* How to complete this task:
Only the lines below starting at the one containing "Главная (48, 125)" and ending at the one containing "Обмеры товара" belong in the answer, each copied exactly.

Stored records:
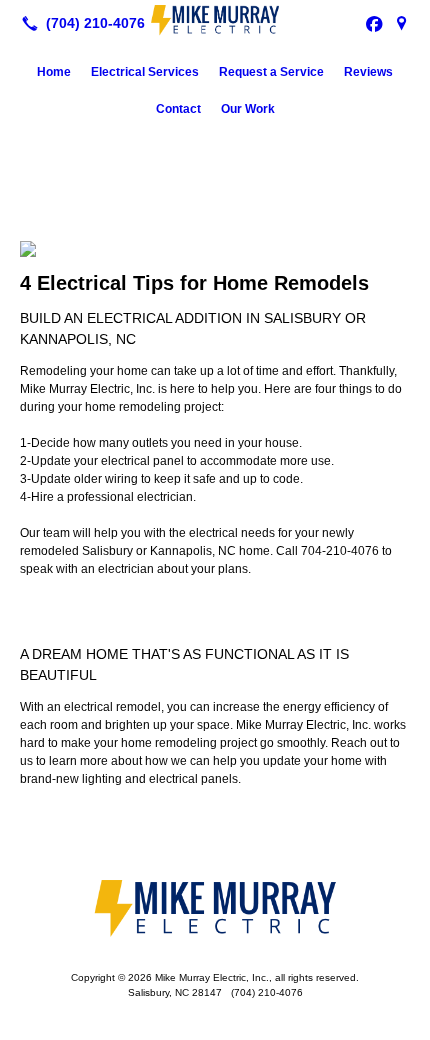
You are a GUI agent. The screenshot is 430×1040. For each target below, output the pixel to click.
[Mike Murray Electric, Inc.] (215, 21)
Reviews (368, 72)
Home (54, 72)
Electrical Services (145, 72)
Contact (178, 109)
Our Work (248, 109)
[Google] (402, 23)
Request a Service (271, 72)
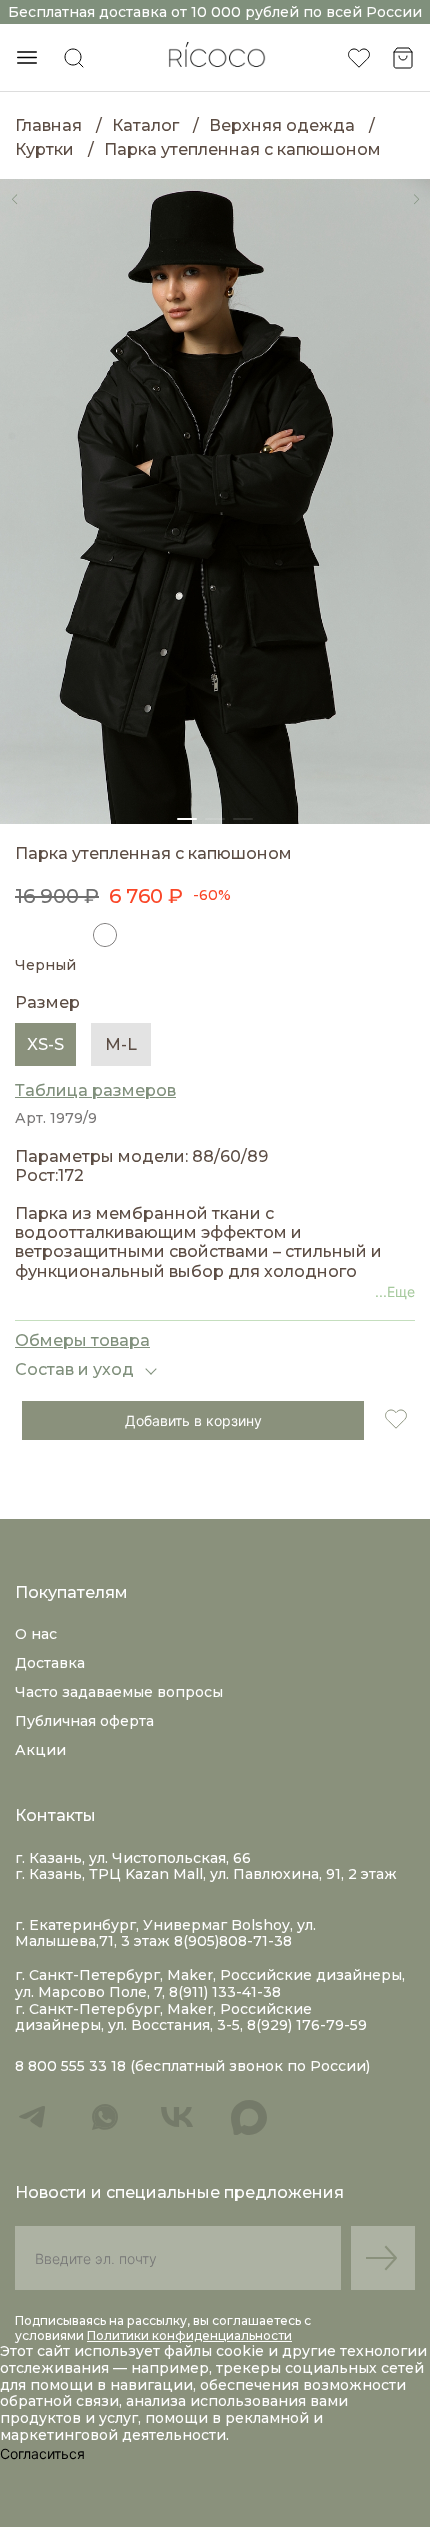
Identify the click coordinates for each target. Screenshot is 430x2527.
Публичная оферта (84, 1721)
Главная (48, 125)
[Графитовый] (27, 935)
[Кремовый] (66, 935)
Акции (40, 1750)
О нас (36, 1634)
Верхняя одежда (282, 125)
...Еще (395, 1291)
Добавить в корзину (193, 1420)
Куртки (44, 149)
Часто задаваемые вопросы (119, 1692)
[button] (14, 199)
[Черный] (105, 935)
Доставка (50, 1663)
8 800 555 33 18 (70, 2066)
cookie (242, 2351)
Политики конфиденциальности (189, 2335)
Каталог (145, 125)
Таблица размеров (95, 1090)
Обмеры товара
==
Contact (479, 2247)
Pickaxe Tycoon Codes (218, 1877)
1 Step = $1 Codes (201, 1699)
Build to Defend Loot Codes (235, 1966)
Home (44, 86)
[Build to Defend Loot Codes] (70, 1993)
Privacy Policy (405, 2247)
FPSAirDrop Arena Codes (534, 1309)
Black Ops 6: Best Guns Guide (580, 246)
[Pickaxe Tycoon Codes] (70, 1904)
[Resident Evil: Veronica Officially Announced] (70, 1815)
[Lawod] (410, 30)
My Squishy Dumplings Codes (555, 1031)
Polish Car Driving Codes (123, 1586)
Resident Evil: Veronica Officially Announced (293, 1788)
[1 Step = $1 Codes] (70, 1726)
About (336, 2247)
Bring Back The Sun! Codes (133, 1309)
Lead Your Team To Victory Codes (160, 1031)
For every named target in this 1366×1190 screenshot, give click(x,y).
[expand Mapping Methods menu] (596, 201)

* Answer to the problem:
Главная (48, 125)
[Графитовый] (27, 935)
[Кремовый] (66, 935)
Акции (40, 1750)
О нас (36, 1634)
Верхняя одежда (282, 125)
...Еще (395, 1291)
Добавить в корзину (193, 1420)
Куртки (44, 149)
Часто задаваемые вопросы (119, 1692)
[button] (14, 199)
[Черный] (105, 935)
Доставка (50, 1663)
8 800 555 33 18 (70, 2066)
cookie (242, 2351)
Политики конфиденциальности (189, 2335)
Каталог (145, 125)
Таблица размеров (95, 1090)
Обмеры товара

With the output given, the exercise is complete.